BerlusconiEbbene si, esiste chi nella sua mente ha ormai solamente il ricordo del nostro amato premier.
Emilio Fede appena sveglio? Schifani dopo una sbronza? Bondi durante le preghiere? No, niente di tutto questo.
Sembra che questo infausto ricordo sia il risultato di una lesione cerebrale di una casalinga di 66 anni.

I neuro-psicologi Sara Mondini, dell’Università di Padova, e Carlo Semenza, dell’Università di Trieste, danno la colpa al bombardamento mediatico a cui sarebbe stato sottoposto il cervello della donna ed hanno pubblicato lo studio sulla rivista scientifica Cortex.

L’abstract della rivista Cortex è il seguente

A patient (V.Z.) is described as being affected by progressive bilateral atrophy of the mesial temporal lobes resulting in semantic dementia. Vis-à-vis virtually nil recognition of even the most familiar faces (including those of her closest relatives) as well as of objects and animals, V.Z. could nevertheless consistently recognize and name the face of Silvio Berlusconi, the mass media tycoon and current Italian Prime Minister.
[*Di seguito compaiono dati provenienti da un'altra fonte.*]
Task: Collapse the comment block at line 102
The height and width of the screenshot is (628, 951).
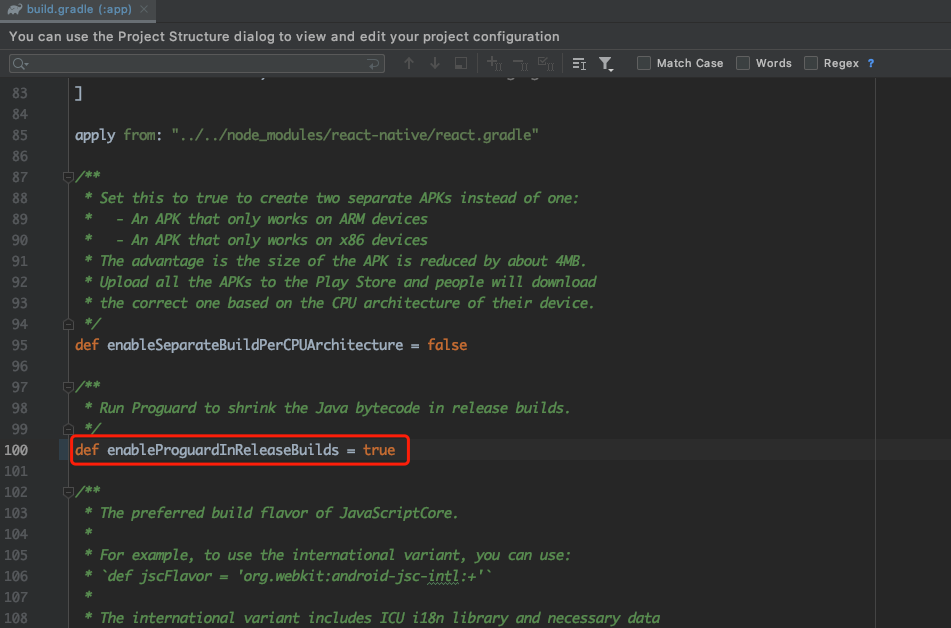Action: pyautogui.click(x=68, y=491)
The experimental investigation led to the conclusion that Mr Berlusconi’s face was seen as an icon rather than as a face. This telling effect of Mr Berlusconi’s pervasive propaganda constitutes an unprecedented case in the neuropsychological literature.

Questa donna non ricorda nemmeno sua figlia e suo marito, ma riconosce il volto di Silvio Berlusconi. Purtroppo per accedere all’intero articolo bisogna essere abbonati, quindi non siamo in grado di conoscere i dettagli della ricerca, ma a questo punto mi domando se lo riconosce prima o dopo il lifting, con il cerone o senza, come presidente del consiglio, del Milan o come comico… ma questi sono dettagli che noi sudditi non dobbiamo conoscere.

Come prima reazione, questa notizia mi ha procurato un sorriso, ma dopo mi ha fatto venire alla mente un caso simile. Mia nonna materna prima di morire ha vissuto un periodo in cui non riconosceva nessuno, nemmeno le sue figlie, ma riconosceva perfettamente Mao, il mio cane. Ed amici mi hanno parlato di casi simili, in cui si ricordano maggiormente animali domestici a parenti stretti.
Nel caso della casalinga presa in esame tra l’altro, sembra che la sola altra vera, stabile, eccezione era l’immagine di Cristo in croce.